Professor Iain Donnison, Head of the Institute of Biological Environmental and Rural Sciences at Aberystwyth University commented: “The Pharmahemp project builds on IBERS expertise in developing new opportunities for Welsh farming. It also represents an exciting opportunity for us to revisit and tailor a highly sustainable and versatile crop for the 21st century.”

The project links a number of the UK’s experienced operators in Hemp with the specialised breeding expertise of IBERS, Aberystwyth University.

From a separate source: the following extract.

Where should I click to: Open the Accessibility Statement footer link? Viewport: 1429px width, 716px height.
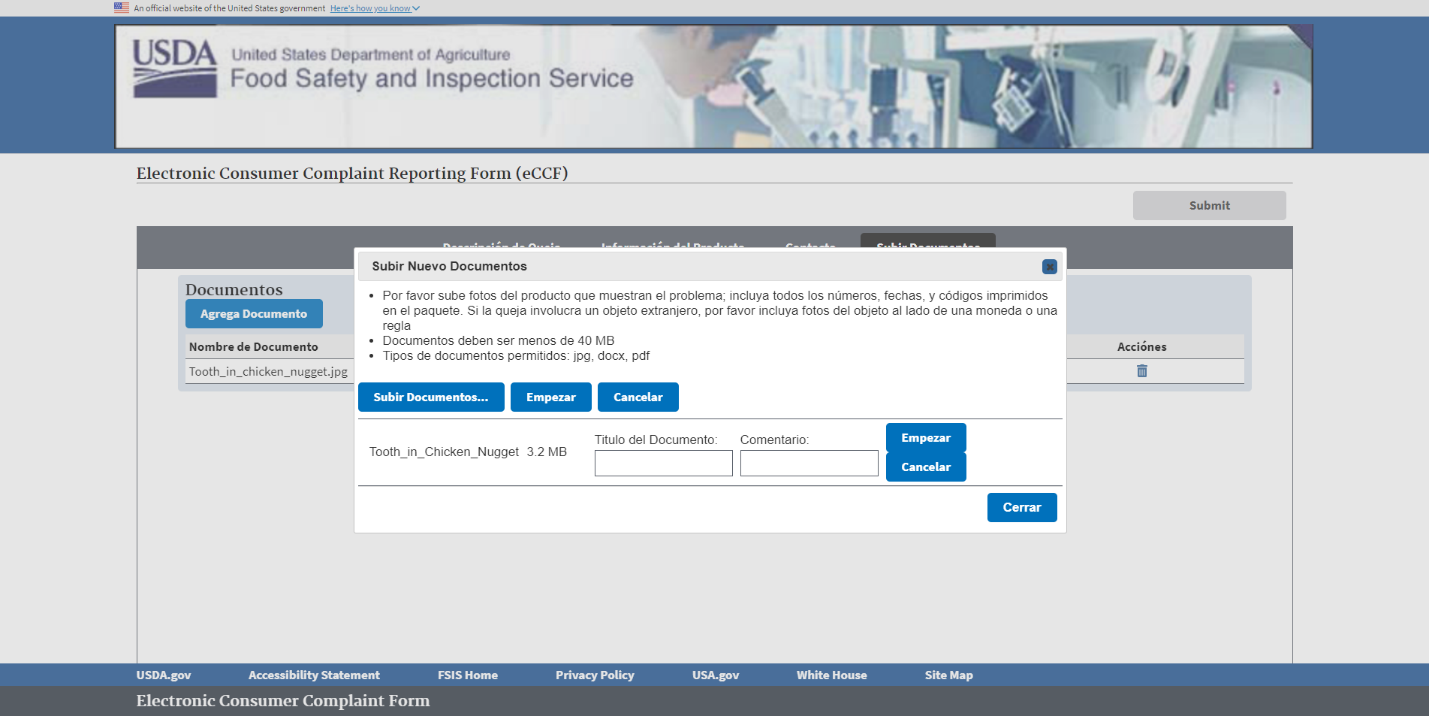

The commercial partners are: TTS Pharma, specialists in pharmaceutical and health products; Voase and Son, specialist hemp growers; Elsoms Seeds, who develop and distribute seeds to the farming community; and GrowPura®, experts in controlled growing of plants where high levels of control are required.

Mark Tucker, Chief Executive at TTS Pharma, added: “This project builds on the foundations we laid in 2018 with Aberystwyth University, along with our other research projects.

“The resources and expertise at IBERS in Aberystwyth are particularly well suited to this research. They will help us to develop new cultivars, optimised for the UK climate and the end-use.

“We are delighted to have such strong partners to deliver the project’s objectives.  We are confident that this project will contribute significantly to improving existing yields.  It will also accelerate the introduction of a domestic supply chain and help eliminate the importation of illegal and non-compliant materials from China, South and North America.”   

David Coop, Director of Elsoms Seeds Ltd, commented: “Elsoms Seeds is the UK’s leading independent seed specialist and plant breeder. We breed, supply, and treat high quality vegetable and agricultural seed throughout the UK, using the latest in plant breeding research and seed technology.

“We are looking forward to working with IBERS and our partners on this project, and one day providing UK farmers with high quality seed of the new and innovative varieties which will result from it.”

Nick Bateman of Growpura added: “In the pharmaceutical industry, the all-year-round production of materials under well-controlled conditions is important. 

“With this project, we are keen to see how this plant can be adapted to growing in our high throughput sterile growing conditions, so that high quality products can be produced right throughout the year.”

Industrial Hemp Grower Nick Voase said: “We have been growing and processing industrial hemp since 2002 but have seen little development of the crop in the UK. 

“We are happy to be involved in this project which will adapt the crop to new uses and is specifically aimed at optimising yields from UK grown crops.”

Despite a common misunderstanding, the industrial hemp strains grown in the UK are all varieties with negligible levels of the psychoactive substance THC and are selected from an ‘Approved List’ and only grown under Home Office licences.